The UBERON term for a heart's atrium is "cardiac atrium" (UBERON_0002081).

### Prompt: What kind of cells occur in the 'cardiac atrium'?

In [12]:
system = "Include references to Cell Ontology (http://purl.obolibrary.org/obo/CL_xxx) and UBERON (http://purl.obolibrary.org/obo/UBERON_xxx) where possible."
response = rag_prompt("What kind of cells occur in the 'cardiac atrium'?", system)

Prompt: What kind of cells occur in the 'cardiac atrium'?
System Prompt: Include references to Cell Ontology (http://purl.obolibrary.org/obo/CL_xxx) and UBERON (http://purl.obolibrary.org/obo/UBERON_xxx) where possible.
Context:
* http://purl.obolibrary.org/obo/CL_1000477 "cardiac pacemaker cell of sinoatrial node" is A nodal myocyte that is part of the sinoatrial node.
* http://purl.obolibrary.org/obo/CL_2000067 "cardiac atrium fibroblast" is Any fibroblast that is part of a cardiac atrium.
* http://purl.obolibrary.org/obo/CL_0002350 "endocardial cell" is An endothelial cell that lines the intracavitary lumen of the heart, separating the circulating blood from the underlying myocardium. This cell type releases a number of vasoactive substances including prostacyclin, nitrous oxide and endothelin.
* http://purl.obolibrary.org/obo/CL_4030032 "valve interstitial cell" is An interstitial cell that is part of a cardiac valve leaflet. Along with valve endothelial cells, a valve interstitial


**Response:**

In the "cardiac atrium," several types of specialized cells are present. According to the context provided, these include:

1. **Cardiac Atrium Fibroblasts (CL_2000067):** These are fibroblast cells that reside specifically within the cardiac atrium. Fibroblasts play a crucial role in producing and maintaining the extracellular matrix and supporting tissue repair.

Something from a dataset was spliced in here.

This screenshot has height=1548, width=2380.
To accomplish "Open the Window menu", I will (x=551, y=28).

2. **Endocardial Cells (CL_0002350):** These endothelial cells line the intracavitary lumen of the heart, including the chambers such as the atria. They are responsible for separating circulating blood from the underlying myocardium and releasing vasoactive substances like prostacyclin, nitrous oxide, and endothelin.

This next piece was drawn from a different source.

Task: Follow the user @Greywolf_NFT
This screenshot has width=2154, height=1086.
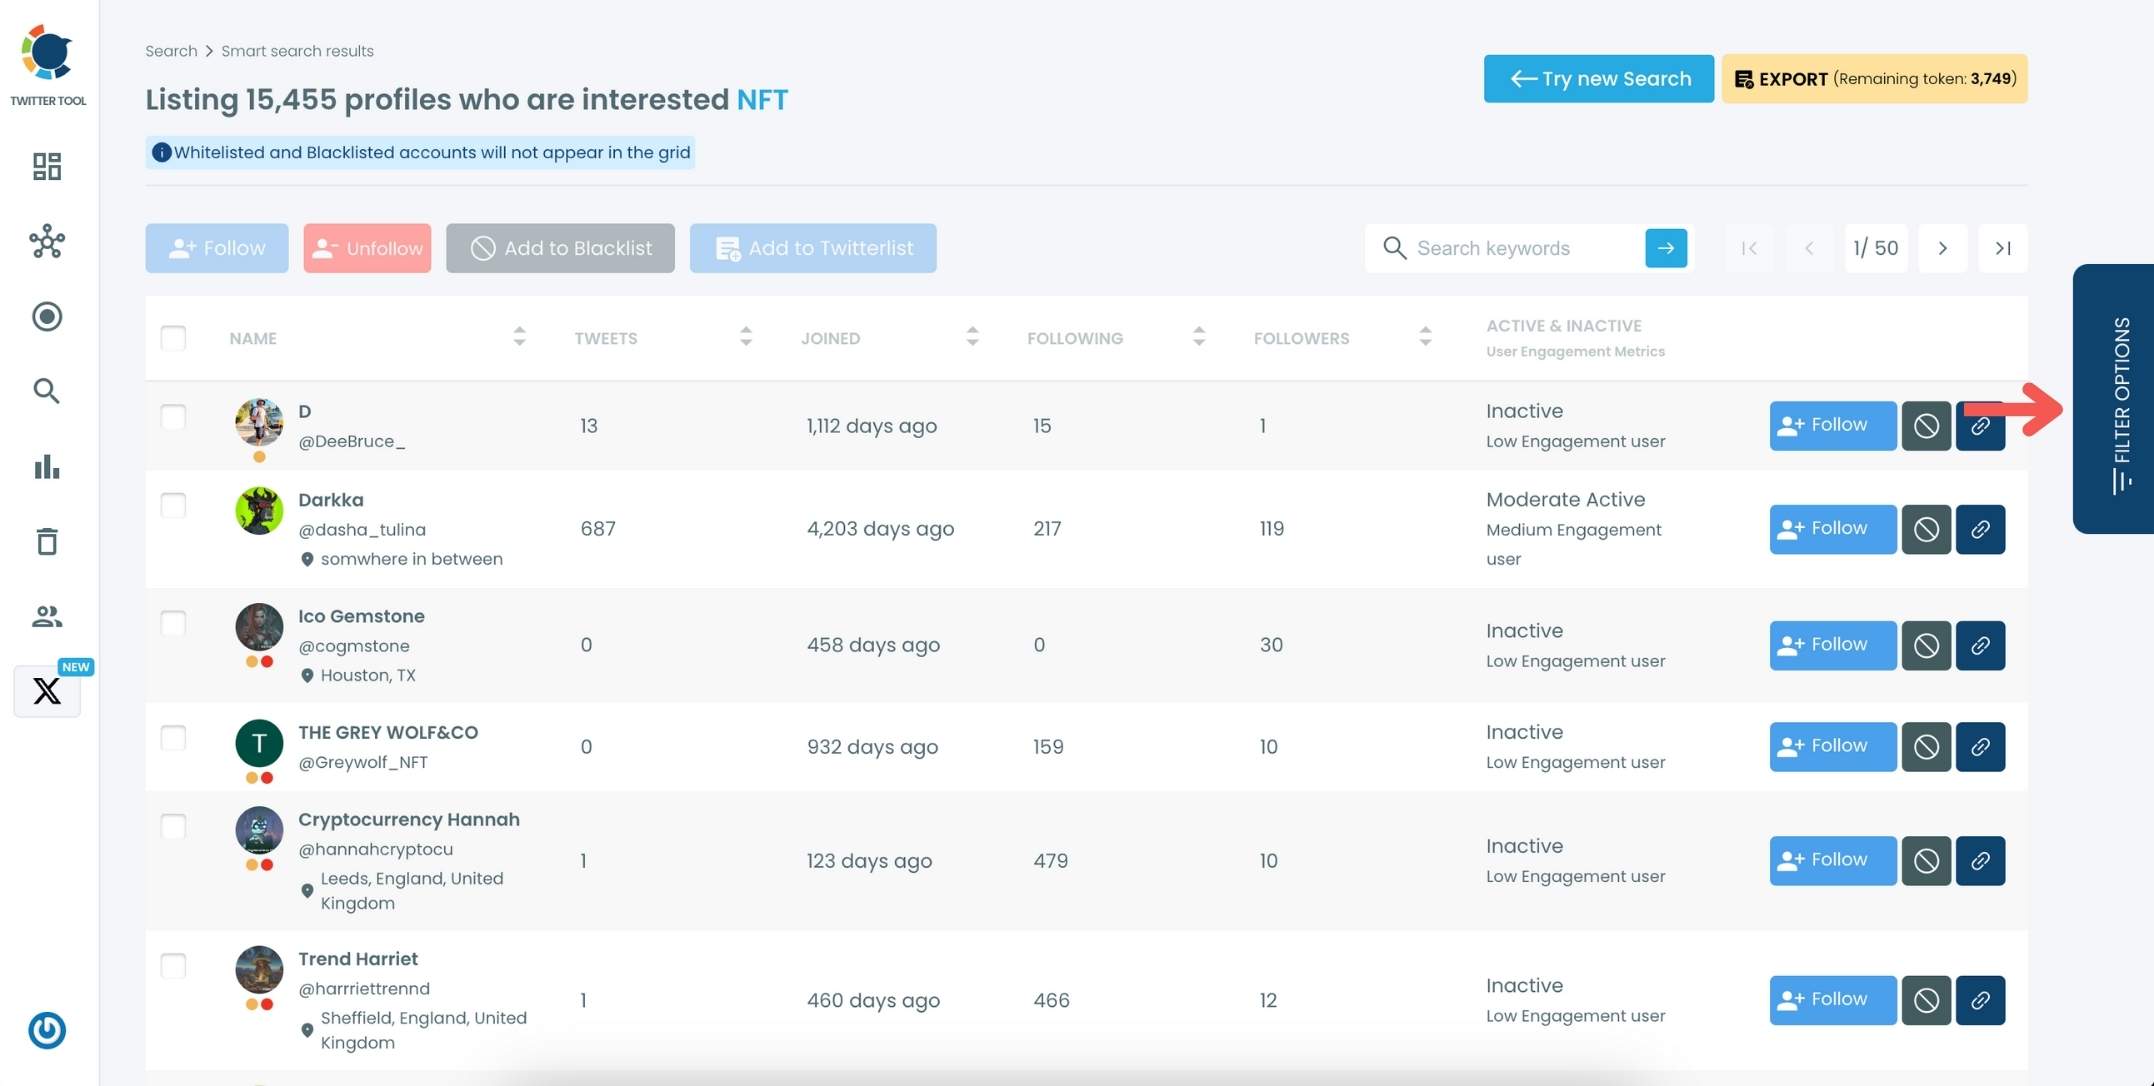Action: 1831,746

The cardiac atrium itself is an anatomical chamber defined by UBERON_0018674 "cardiac atrium," which facilitates the entry of blood into the heart. The right cardiac atrium (UBERON_0002078) is a specific example of a cardiac atrium that receives deoxygenated blood from various sources and pumps it into the right ventricle.

These cell types work together to maintain the structural integrity, function, and homeostasis of the cardiac atrium.